Configure Behavior Monitoring Settings

About this task

Refer to the table in Event Monitoring for more information on the available policies.

Procedure

  1. Navigate to the Configuration > Behavior Monitoring Settings > Behavior Monitoring Wizard screen.

  2. Configure the settings as your network requires:
    Note: CPM automatically enables Malware Behavior Blocking and disables Event Monitoring.
    • Enable Malware Behavior Blocking: Select this option to enable program behavior monitoring for proactive detection of malware and similar threats.
    • Enable Event Monitoring: Select this option to monitor system events that may introduce threats/security risks into the computer and then select an action for each system event:
      Note: Trend Micro recommends enabling Core Protection Module - Enable Certified Safe Software Service to reduce the likelihood of false positive detections.
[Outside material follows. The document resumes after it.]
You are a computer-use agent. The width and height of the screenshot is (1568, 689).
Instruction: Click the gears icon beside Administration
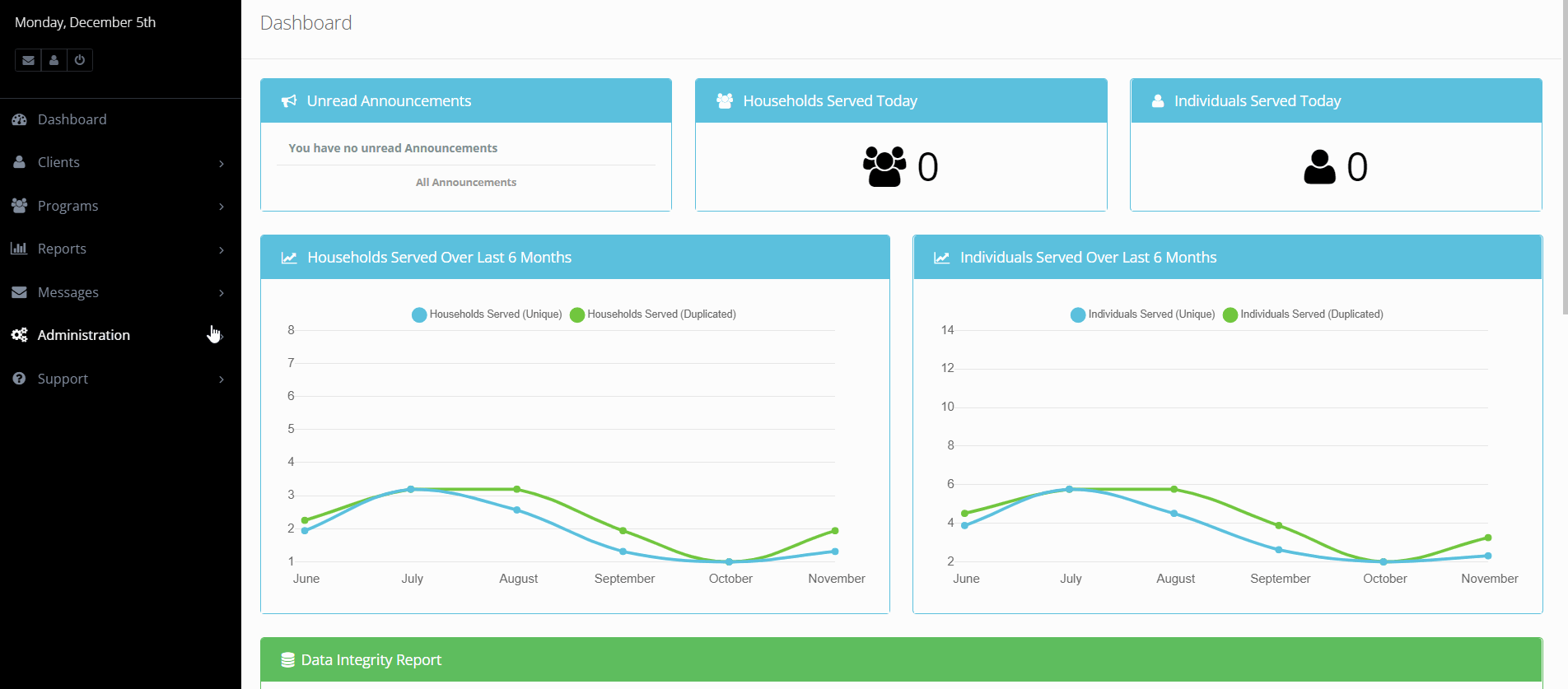coord(20,335)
See Enabling Certified Safe Software Service.
      • Assess: Always allow processes associated with an event but record this action in the logs for assessment.
      • Allow: Always allow processes associated with an event.
      • Ask When Necessary: Prompts users to allow or deny processes that may have violated Behavior Monitoring policies.
        Note: A prompt asking users to allow or deny the process and add to the Allowed Programs or Blocked Programs appears. If the user does not respond within the time period specified in the Behavior Monitoring Wizard screen, CPM automatically allows the process to continue.
      • Deny: Always block processes associated with an event and record this action in the logs.
    • Monitor newly encountered programs downloaded through HTTP or email applications (Server platforms excluded): Behavior Monitoring works in conjunction with Web Reputation Services to verify the prevalence of files downloaded through HTTP and HTTPS channels or email applications. After detecting a "newly encountered" file, administrators can choose to prompt users before executing the file. Trend Micro classifies a program as newly encountered based on the number of file detections or historical age of the file as determined by the Smart Protection Network.
      Select this option to scan the following file types for each channel:
      • HTTP: Scans .exe files.
      • Email applications: Scans .exe, and compressed .exe files in unencrypted .zip and .rar files.
      Notes:
      • Administrators must enable Web Reputation Services on the agent to allow CPM to scan HTTP traffic before this prompt can display.
      • CPM matches the file names downloaded through email applications during the execution process. If the file name has been changed, the user does not receive a prompt.
    • Automatically take action if the user does not respond within ___ seconds: This setting only works if Event Monitoring is enabled and the action for a monitored system event is "Ask when necessary". This action prompts a user to allow or deny programs associated with the event. If the user does not respond within a certain time period, CPM automatically allows the program to run. For details, see Event Monitoring.